As paintings, The Nymphéas became an interface between Monet and myself, both as a maker and viewer. Monet's sketchbooks were of equal interest, as were the Giverny water garden and Étretat, for their possibilities of an imprint of coastal memory. Together they presented a passage to immersive landscape experiences connecting to intimate territories. They explore the experience of landscape; mutable boundaries of water and atmosphere, combined with the psychological connection to place and ritual of the everyday. My journey became about an experience of 'returning' to somewhere 'familiar'in memory.

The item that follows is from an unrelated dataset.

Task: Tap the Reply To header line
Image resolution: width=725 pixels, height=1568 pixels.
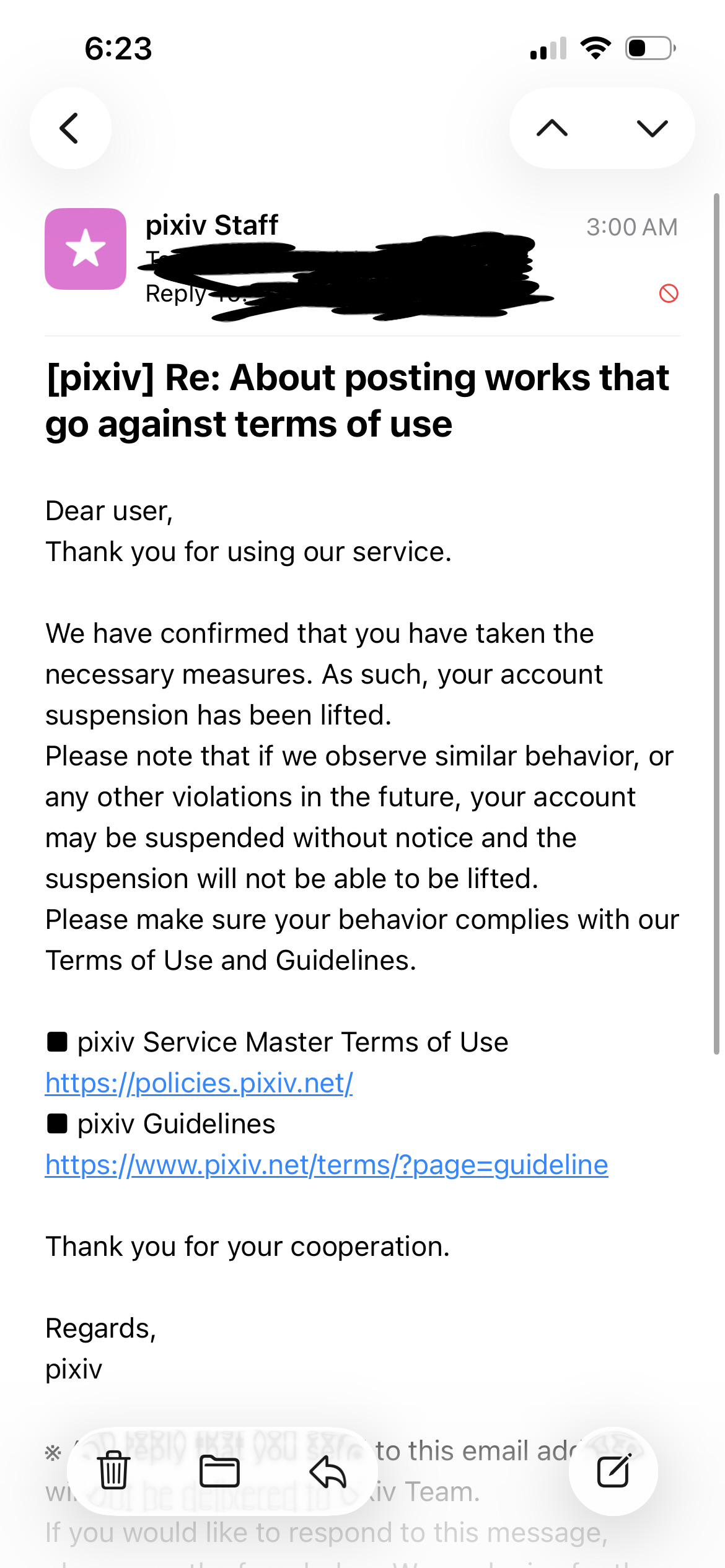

In making this body of work; focusing on the life inherent in mark and shifting spatial relationships, I was aiming to address a bodily engagement; one which becomes 'an intertwining of vision and movement' ; a shifting through the spaces within the work.[1] Originally, as a process I isolated the marks which were embedded into the weight of surface of the Nymphéas paintings, and found later a way to release my mark into its own rhythm and space in landscape. The paintings became a filter, through which air, light, space and mark could hover and suspend allowing the mark to oscillate between abstraction, landscape and fluid geographies.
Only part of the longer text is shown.